Table of Contents
Loss Functions#
Mean Square Error (MSE):
$$ L_{MSE} = \frac{1}{n} \sum_{i} (y_i - q_i)^2 \tag{1} $$Cross-Entropy (CE):
$$ L_{CE} = -\sum_{i} y_i \log(q_i) \tag{2} $$Key Differences#
Geometric Foundation#
- MSE: Based on Euclidean distance (L2 norm)
- Cross-Entropy: Based on “Information Geometry”
Computational Approach#
| MSE | Cross-Entropy |
|---|---|
| Distance calculation on flat 2D plane | Directional calculation on curved probability manifold |
| Additive error | Multiplicative probability |
One-Hot Encoding Impact#
With one-hot encoding:
MSE: Computes errors for all classes (including unnecessary calculations)

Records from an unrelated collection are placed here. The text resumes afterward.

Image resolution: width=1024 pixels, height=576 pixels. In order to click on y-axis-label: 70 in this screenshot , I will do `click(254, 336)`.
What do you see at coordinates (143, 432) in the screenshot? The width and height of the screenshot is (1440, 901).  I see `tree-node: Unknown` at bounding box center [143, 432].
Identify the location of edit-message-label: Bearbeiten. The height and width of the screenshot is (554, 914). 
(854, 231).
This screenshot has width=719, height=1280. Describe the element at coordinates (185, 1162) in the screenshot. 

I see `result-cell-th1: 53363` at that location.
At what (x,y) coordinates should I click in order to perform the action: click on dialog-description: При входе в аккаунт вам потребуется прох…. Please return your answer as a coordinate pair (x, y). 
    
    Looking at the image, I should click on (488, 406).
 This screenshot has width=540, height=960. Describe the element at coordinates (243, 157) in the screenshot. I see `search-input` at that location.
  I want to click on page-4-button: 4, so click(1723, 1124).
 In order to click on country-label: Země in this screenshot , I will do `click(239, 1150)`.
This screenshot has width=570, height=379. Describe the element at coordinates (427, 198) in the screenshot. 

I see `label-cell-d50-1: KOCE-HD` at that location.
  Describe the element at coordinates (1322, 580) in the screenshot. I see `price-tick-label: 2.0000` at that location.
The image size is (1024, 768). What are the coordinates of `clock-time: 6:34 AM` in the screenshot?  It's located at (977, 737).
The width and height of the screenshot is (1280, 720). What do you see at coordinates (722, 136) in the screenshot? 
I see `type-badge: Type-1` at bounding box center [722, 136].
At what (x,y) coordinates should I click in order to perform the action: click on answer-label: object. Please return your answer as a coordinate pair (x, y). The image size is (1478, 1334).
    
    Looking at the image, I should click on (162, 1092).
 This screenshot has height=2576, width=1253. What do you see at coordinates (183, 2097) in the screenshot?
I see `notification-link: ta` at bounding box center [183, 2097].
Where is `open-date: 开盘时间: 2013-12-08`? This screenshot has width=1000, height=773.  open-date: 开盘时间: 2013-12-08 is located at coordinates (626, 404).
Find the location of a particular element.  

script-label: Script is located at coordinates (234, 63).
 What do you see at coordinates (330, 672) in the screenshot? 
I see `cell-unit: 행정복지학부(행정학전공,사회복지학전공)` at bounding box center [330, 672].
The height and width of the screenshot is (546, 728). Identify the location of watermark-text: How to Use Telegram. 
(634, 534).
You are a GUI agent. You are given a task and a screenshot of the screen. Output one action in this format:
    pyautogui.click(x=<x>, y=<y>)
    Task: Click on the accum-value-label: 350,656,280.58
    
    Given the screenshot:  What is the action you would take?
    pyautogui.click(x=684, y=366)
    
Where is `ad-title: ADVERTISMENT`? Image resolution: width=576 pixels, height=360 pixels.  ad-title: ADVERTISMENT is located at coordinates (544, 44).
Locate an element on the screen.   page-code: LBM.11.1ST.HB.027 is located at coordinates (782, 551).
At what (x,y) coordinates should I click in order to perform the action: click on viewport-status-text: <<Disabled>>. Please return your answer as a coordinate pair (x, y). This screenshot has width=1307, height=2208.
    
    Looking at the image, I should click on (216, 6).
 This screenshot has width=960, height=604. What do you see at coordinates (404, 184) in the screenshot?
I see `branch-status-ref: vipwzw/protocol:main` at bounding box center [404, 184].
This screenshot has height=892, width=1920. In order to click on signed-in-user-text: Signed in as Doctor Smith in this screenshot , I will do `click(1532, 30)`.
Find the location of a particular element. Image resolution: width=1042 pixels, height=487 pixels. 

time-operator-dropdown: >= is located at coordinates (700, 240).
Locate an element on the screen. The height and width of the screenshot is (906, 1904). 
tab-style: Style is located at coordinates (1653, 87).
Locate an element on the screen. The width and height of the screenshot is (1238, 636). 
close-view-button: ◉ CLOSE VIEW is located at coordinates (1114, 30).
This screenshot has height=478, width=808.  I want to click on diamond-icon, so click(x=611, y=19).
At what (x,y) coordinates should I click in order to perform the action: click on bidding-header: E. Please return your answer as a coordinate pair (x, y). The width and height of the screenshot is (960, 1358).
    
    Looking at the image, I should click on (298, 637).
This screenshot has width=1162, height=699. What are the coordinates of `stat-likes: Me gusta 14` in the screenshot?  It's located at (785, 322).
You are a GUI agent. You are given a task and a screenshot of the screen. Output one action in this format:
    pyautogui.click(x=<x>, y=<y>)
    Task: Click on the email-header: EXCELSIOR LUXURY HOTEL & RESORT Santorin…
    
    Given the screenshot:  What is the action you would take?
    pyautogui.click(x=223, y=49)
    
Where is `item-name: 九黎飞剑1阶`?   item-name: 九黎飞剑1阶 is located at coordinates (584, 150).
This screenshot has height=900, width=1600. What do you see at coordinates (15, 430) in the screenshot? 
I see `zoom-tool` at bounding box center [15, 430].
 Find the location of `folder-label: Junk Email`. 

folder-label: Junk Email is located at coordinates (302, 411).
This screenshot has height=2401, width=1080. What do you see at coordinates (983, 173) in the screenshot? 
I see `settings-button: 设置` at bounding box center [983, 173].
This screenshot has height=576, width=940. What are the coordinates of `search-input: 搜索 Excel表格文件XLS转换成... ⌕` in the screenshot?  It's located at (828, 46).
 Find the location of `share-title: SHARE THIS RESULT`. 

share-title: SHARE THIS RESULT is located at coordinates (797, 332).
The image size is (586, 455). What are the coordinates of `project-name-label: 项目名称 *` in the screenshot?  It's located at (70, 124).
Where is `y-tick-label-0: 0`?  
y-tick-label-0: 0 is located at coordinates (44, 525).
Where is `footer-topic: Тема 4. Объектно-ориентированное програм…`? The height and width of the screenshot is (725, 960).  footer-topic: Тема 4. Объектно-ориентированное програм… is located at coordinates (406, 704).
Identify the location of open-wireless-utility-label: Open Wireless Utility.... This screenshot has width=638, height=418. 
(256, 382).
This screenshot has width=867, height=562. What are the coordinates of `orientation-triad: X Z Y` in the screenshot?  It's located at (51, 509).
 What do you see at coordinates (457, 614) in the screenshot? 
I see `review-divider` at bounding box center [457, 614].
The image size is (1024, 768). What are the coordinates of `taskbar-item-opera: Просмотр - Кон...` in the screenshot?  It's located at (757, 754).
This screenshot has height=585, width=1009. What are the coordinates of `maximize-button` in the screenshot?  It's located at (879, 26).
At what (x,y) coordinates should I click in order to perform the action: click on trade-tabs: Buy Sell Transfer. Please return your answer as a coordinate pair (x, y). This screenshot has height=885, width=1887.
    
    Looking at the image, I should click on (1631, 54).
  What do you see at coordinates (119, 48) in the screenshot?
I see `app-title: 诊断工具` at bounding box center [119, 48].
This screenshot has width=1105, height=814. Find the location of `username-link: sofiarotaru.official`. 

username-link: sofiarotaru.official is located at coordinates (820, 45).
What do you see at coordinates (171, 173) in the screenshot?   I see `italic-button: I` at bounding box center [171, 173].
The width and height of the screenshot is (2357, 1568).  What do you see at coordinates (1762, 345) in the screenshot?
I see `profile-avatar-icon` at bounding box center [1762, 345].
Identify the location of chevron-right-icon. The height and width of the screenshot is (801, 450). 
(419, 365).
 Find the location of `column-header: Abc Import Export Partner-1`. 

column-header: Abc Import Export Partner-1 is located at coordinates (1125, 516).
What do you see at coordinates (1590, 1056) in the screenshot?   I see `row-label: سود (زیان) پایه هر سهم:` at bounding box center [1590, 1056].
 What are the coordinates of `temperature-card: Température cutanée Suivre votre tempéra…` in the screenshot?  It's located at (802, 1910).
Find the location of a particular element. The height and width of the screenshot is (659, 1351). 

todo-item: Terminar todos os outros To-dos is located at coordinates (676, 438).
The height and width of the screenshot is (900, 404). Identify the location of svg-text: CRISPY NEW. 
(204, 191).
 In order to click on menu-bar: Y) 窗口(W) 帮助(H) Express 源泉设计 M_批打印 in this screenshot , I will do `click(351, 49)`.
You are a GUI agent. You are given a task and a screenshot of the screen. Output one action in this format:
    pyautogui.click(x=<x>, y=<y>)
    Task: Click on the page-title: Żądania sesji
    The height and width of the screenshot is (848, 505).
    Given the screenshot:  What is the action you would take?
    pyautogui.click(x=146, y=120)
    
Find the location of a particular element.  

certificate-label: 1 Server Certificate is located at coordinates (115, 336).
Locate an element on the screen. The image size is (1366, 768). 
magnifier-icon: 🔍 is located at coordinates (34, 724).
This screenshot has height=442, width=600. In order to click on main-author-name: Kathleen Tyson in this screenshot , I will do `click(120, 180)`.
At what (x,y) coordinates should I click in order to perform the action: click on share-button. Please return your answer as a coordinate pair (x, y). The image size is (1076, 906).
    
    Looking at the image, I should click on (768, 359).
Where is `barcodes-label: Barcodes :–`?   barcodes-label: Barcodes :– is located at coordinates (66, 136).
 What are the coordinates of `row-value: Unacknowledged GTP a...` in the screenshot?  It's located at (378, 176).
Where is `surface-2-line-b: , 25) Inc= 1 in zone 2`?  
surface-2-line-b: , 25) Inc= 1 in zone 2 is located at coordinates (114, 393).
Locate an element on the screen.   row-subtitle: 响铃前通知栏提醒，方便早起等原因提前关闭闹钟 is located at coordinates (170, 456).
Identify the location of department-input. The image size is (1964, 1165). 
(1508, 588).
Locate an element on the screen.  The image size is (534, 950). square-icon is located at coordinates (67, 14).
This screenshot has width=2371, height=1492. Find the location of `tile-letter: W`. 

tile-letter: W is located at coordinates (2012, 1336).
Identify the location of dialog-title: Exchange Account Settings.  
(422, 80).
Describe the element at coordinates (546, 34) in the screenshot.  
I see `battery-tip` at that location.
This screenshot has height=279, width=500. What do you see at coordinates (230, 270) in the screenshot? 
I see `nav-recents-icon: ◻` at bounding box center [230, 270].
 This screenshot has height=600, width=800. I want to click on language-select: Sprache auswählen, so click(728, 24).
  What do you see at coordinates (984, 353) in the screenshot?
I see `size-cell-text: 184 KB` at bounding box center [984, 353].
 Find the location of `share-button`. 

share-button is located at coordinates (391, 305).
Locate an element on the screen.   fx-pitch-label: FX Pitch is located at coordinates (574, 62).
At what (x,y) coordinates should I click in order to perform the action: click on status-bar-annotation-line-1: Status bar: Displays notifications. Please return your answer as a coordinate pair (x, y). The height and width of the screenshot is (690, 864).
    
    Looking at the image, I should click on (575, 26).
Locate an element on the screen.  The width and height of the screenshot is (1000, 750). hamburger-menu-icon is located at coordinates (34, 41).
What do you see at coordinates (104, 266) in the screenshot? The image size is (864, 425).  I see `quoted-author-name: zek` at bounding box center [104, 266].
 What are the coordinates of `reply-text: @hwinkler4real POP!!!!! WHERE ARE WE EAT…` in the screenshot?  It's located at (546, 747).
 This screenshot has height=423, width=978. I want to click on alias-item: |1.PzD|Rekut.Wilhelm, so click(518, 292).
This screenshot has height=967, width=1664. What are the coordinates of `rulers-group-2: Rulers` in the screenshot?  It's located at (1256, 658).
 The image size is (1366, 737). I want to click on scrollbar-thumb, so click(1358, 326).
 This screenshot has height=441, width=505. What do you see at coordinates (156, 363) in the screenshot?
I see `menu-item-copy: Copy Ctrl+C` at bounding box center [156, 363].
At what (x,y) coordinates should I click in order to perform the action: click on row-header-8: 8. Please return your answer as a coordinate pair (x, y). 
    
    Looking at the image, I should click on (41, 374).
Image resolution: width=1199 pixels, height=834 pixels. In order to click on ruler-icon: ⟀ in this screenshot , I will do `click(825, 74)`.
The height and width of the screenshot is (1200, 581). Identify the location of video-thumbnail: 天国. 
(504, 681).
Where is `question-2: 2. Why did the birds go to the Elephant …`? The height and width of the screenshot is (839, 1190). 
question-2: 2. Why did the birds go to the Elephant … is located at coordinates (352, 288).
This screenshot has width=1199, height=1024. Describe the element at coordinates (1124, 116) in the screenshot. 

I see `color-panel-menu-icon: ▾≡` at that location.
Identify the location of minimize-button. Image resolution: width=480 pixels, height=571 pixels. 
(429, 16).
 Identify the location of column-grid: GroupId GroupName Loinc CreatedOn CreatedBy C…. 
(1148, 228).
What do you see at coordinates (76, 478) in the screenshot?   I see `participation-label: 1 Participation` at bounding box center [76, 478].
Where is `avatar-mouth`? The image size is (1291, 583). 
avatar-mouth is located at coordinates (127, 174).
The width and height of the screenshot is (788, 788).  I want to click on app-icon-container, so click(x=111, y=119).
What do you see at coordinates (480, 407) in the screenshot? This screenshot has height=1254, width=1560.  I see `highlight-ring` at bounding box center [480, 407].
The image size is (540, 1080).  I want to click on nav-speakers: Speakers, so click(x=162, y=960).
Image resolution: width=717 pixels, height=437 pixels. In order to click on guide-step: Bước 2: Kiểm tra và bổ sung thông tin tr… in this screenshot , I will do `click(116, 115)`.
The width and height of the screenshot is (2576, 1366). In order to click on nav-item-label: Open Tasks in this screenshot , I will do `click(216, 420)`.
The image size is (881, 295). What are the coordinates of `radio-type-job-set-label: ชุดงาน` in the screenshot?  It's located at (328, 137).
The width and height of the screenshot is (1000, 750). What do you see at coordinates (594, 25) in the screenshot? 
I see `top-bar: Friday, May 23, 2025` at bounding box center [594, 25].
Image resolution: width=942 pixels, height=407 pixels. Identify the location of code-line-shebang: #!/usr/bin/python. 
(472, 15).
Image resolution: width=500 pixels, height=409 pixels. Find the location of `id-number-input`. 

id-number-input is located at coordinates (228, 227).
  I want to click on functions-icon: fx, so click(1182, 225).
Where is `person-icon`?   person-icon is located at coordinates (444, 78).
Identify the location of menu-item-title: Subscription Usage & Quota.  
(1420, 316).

$$ (0 - q_{incorrect})^2 $$Cross-Entropy: Only computes probability of correct class
$$ -\log(q_{correct}) $$
Convergence Behavior#
As training progresses and correct probability approaches 1:
$$ \lim_{q_{correct} \to 1} -\log(q_{correct}) = -\log(1) = 0 $$Cross-Entropy loss naturally converges to 0.